To love, honour and cherish

My younger sister is getting married tomorrow. It has been a very busy few months, planning and preparing, on top of juggling three children.

It has also been a time when I have reflected on my own marriage, which was eleven years old a month ago. I have remembered standing at the threshold of the church, ready to step into a new life, brimming with expectation and hope.

Eleven years older and wiser, I ache for the wide eyed girl with her long hair and pre-baby body. Had we known how painful these years would be, how much we would hurt each other, how spiritually excruciating it is to cast two rough-cut sinners onto the shore and let the waves of life knock them together … perhaps we would not have taken those vows.

I read an online article a month ago, titled, “Stop telling us marriage is hard”. It was on a Christian website, and I sympathised with the writer. It must be terribly defeating to be engaged and newly married, and have all us older, weather-beaten couples throw cold water on your dewy-eyed romance. But I suspect that the writer was young, and fairly new to this marriage game. Because everything they wrote to affirm marriage (how it is designed to bring joy and togetherness, blessing and unity) though absolutely true, and certainly to be affirmed … comes at a cost, of which they seemed to be blissfully unaware (as I was, as a new bride).

For unity in marriage comes at the price of humility. As long as I am decrying the speck in my husband’s eye while ignoring the plank in my own, I am tearing down my marriage with my own two hands. And unless both partners come to realise their own sinfulness the marriage is destined for some rocky times. So either your marriage is difficult, or you have to face up to your own weaknesses. Either way is painful.

Blessing in marriage comes at the price of self-sacrifice. Again, the choice that lies before us as a husband or wife is to continue in our selfish, pre-marital ways, make life miserable for our partner, and potentially doom the marriage; or to lay our lives down in submission and service. To screw the lid back on the toothpaste because you know how much it irritates your partner. To clean up the kitchen even though it’s nine o’clock and all you want to do is lay your tired body down on the sofa for an hour and watch TV, because you know your partner finds it stressful to come down to a messy kitchen in the morning. To get up at 3 a.m. to see to a crying child, and spare your partner again and again.

Joy in marriage comes at the price of forgiveness. Because you are sinners. Because you are weak and human and you will fail each other, big time, at some point in your marriage.

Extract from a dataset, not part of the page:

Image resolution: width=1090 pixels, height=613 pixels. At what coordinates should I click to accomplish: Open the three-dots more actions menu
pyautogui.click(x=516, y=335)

It might not be porn, or an affair, or an addiction (though it may well be). But it might be dissatisfaction, or laziness, or selfishness in spending, or a failure to cherish and love the other person. We can hold on to bitterness or we can let ourselves and our silly pride go, and forgive, and choose love, again and again if necessary.

Happiness in marriage comes at the price of faithfulness. Life will throw you curve balls. Sometimes just living is enough, especially with small children. There will be times when your sex life dwindles. Times when you feel like house mates rather than husband and wife. There will be times when life changes add stress to an already hectic life as you move house, have babies, change jobs. There will be times of crisis and long-term illness. In all these times we can allow our hearts and minds to wander, or we can remain faithful, holding onto the promises we made, perhaps many years ago now. We can live in the image of the God who made us, who remains at all times. But sometimes it will hurt.

So here is what I would say to that girl, standing at the door of the church as the guitar struck up, searching for her beloved at the front of the church … hold on tightly to your Saviour, it’s going to be a rough ride. But if you hold on through the years, if you wait, and pray, and love faithfully, you will find something far more precious than a happy marriage, though that is possible. You will find your rough edges smoothing out, your corners that scrape and poke your husband slowly rounding, and beneath that miserable surface … you may just find the diamond of faith and love gleaming in the darkness.